◆ Description of the task ◆
Without copying any pictures, restate exactly the lines from the start of the records through the line containing "Select the 八年级上 grade option".

[Collected data]
..............................
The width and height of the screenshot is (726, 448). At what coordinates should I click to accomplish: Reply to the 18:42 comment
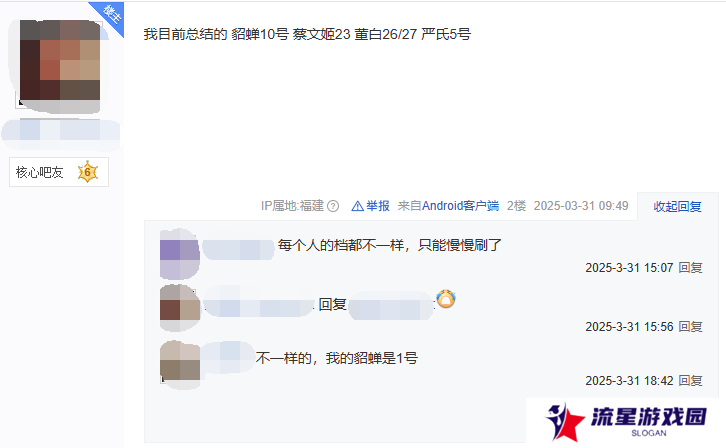pyautogui.click(x=690, y=381)
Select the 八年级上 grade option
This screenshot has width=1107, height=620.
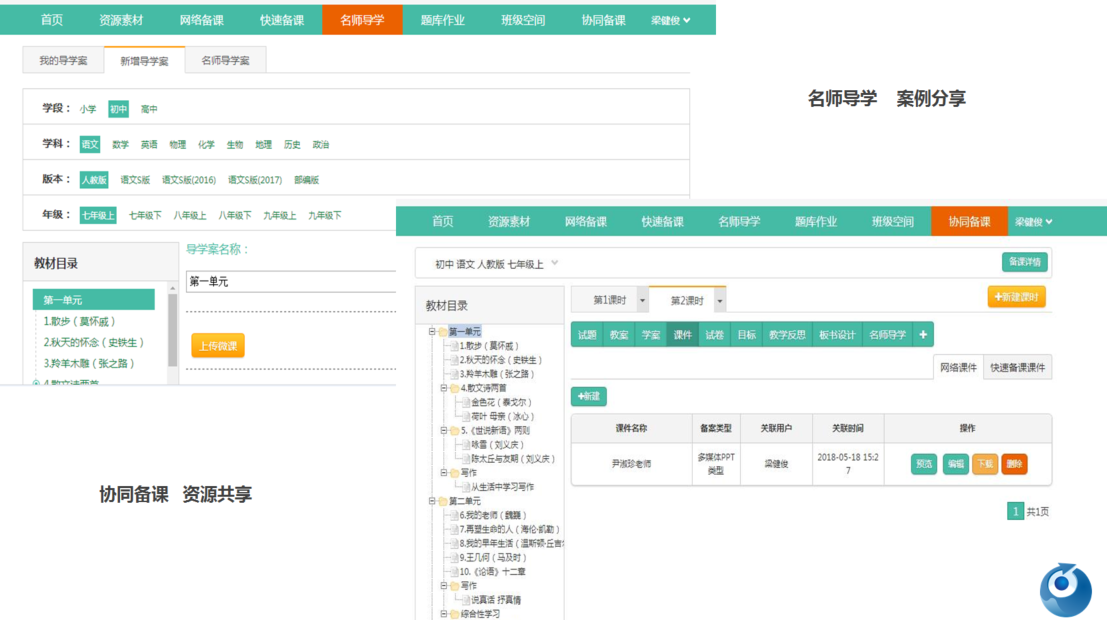[190, 215]
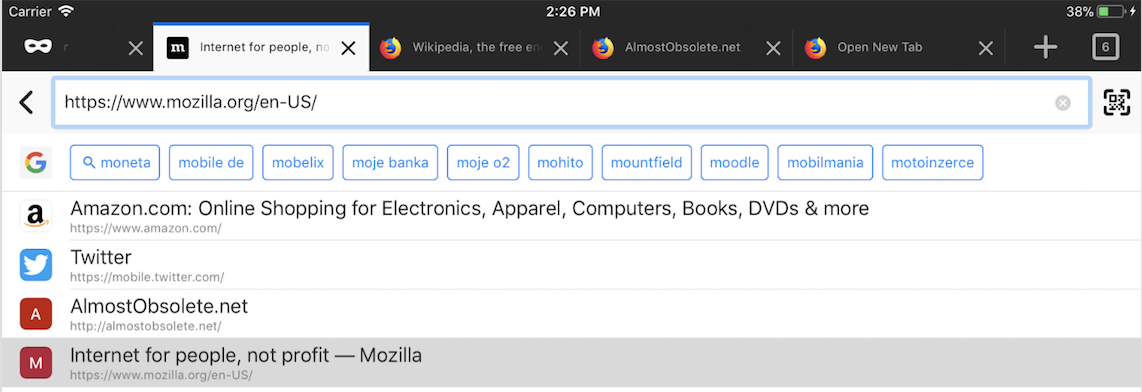The width and height of the screenshot is (1142, 392).
Task: Open the Amazon.com history result
Action: 571,216
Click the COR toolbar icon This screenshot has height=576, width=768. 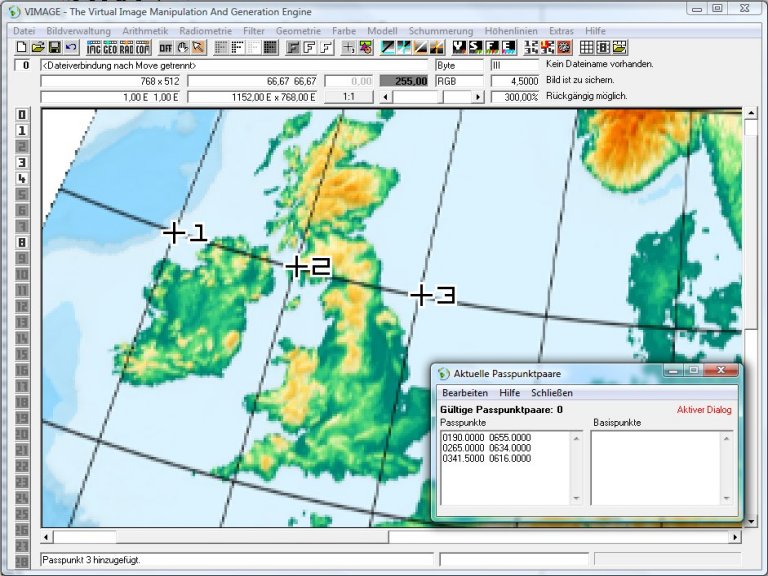(x=143, y=47)
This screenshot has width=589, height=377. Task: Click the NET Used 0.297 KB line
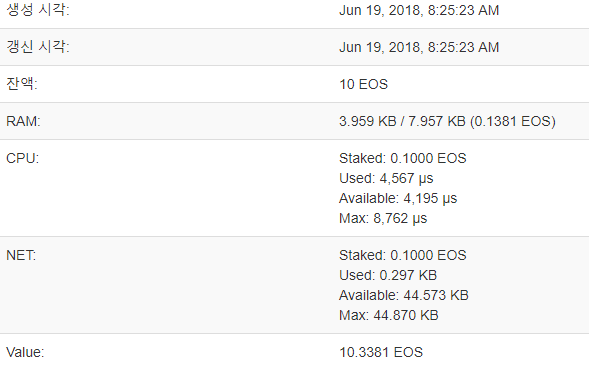(388, 275)
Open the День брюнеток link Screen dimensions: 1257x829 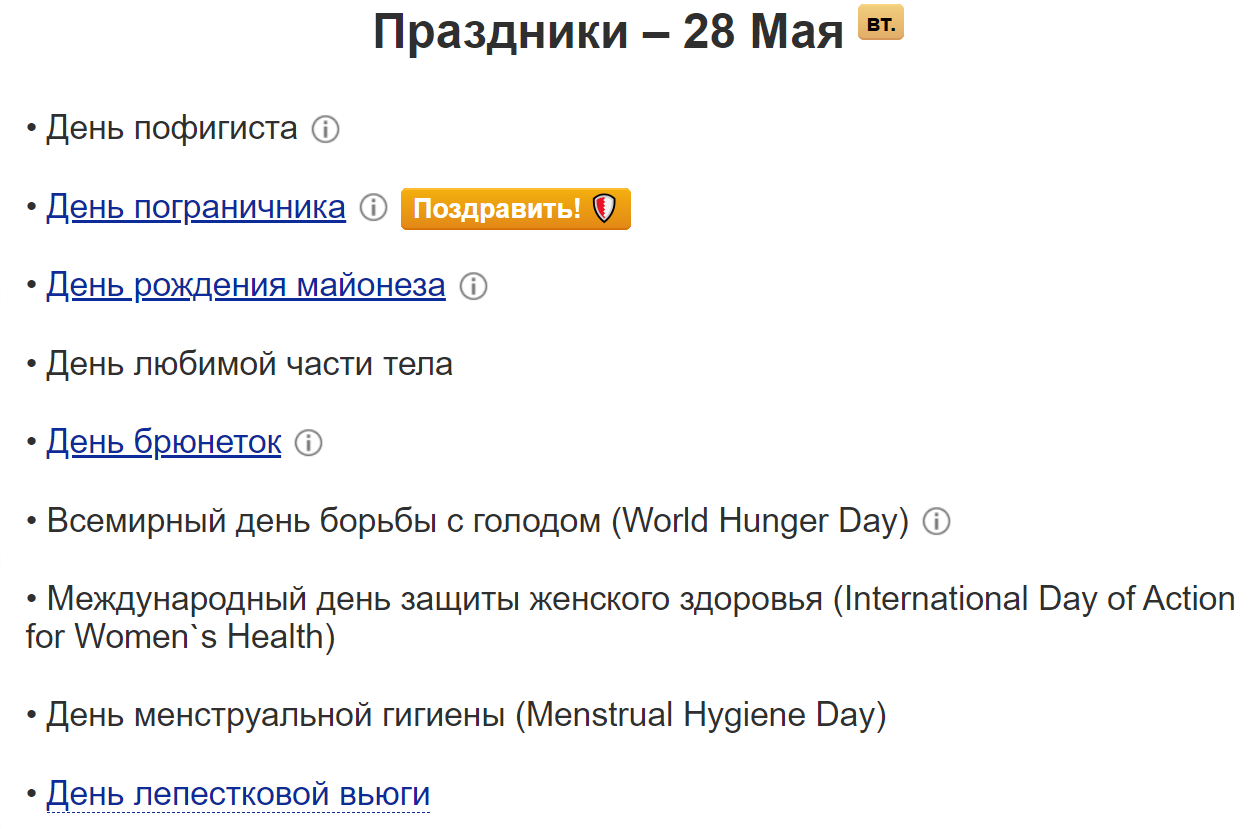[x=164, y=442]
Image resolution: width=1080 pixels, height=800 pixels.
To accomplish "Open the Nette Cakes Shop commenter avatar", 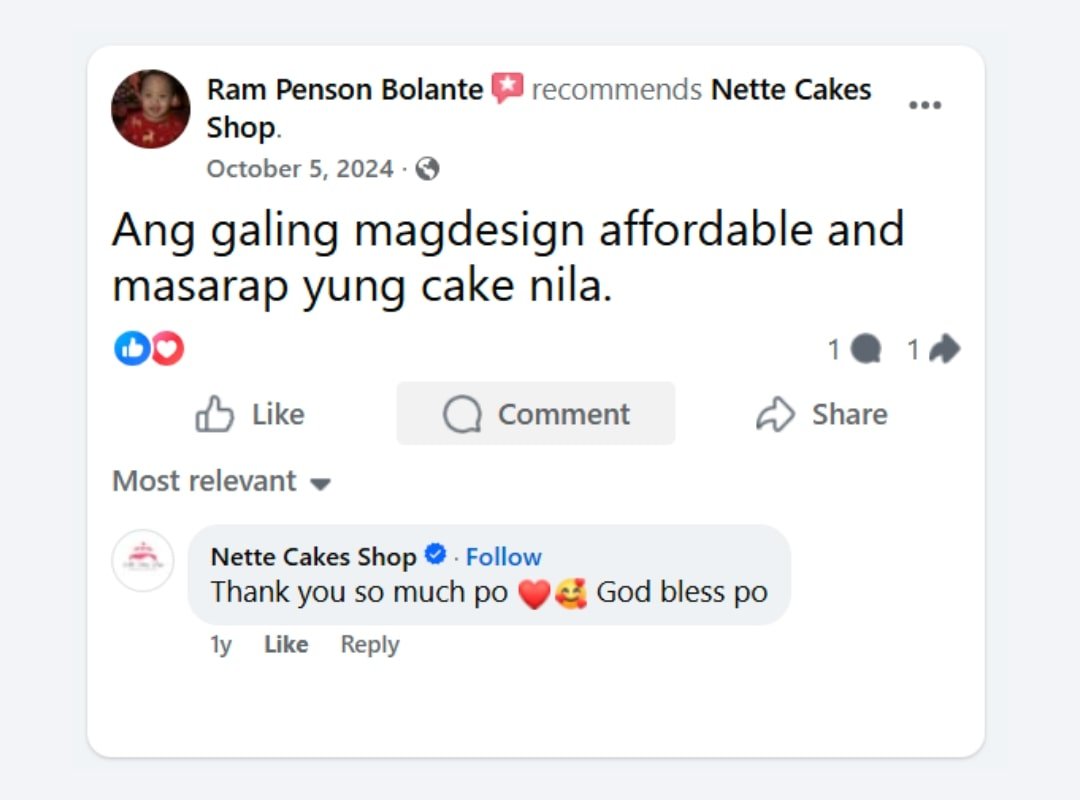I will click(143, 560).
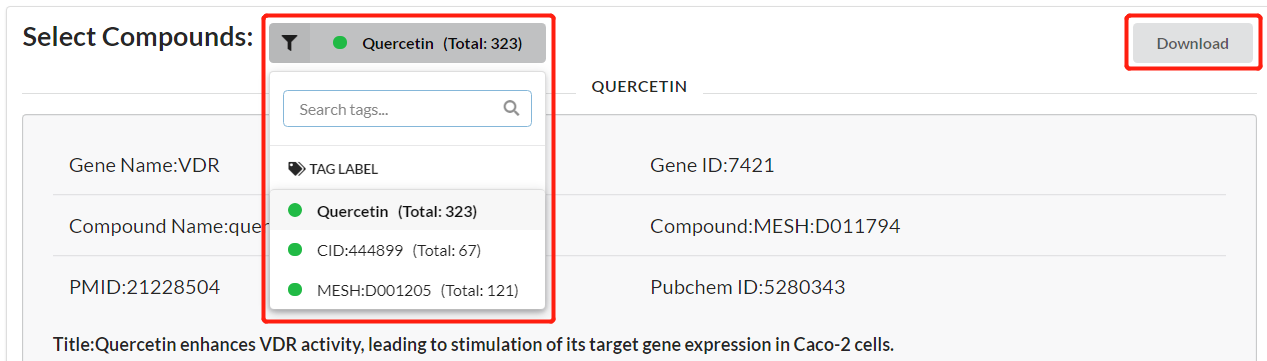1267x361 pixels.
Task: Focus the Search tags input field
Action: (407, 108)
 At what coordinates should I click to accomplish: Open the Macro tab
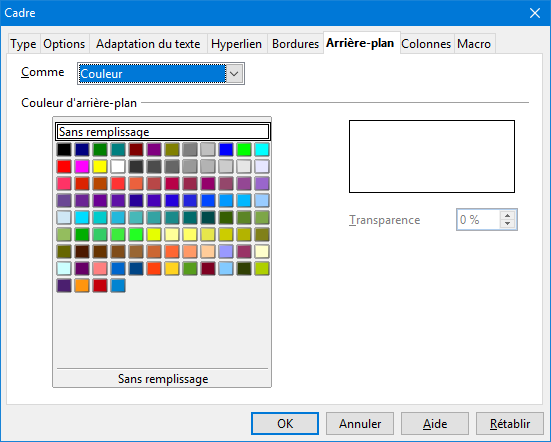[474, 44]
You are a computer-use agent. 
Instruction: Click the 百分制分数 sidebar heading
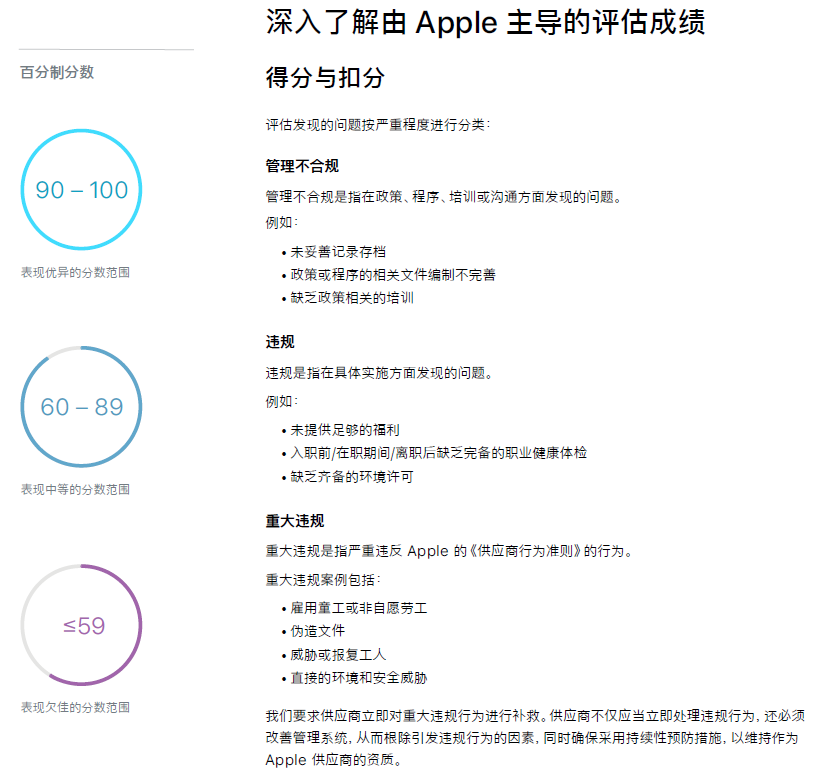57,72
..............................
◆ Response below ◆
The width and height of the screenshot is (726, 448). At what coordinates should I click to accomplish: Reply to the 18:42 comment
pyautogui.click(x=690, y=381)
Select the 八年级上 grade option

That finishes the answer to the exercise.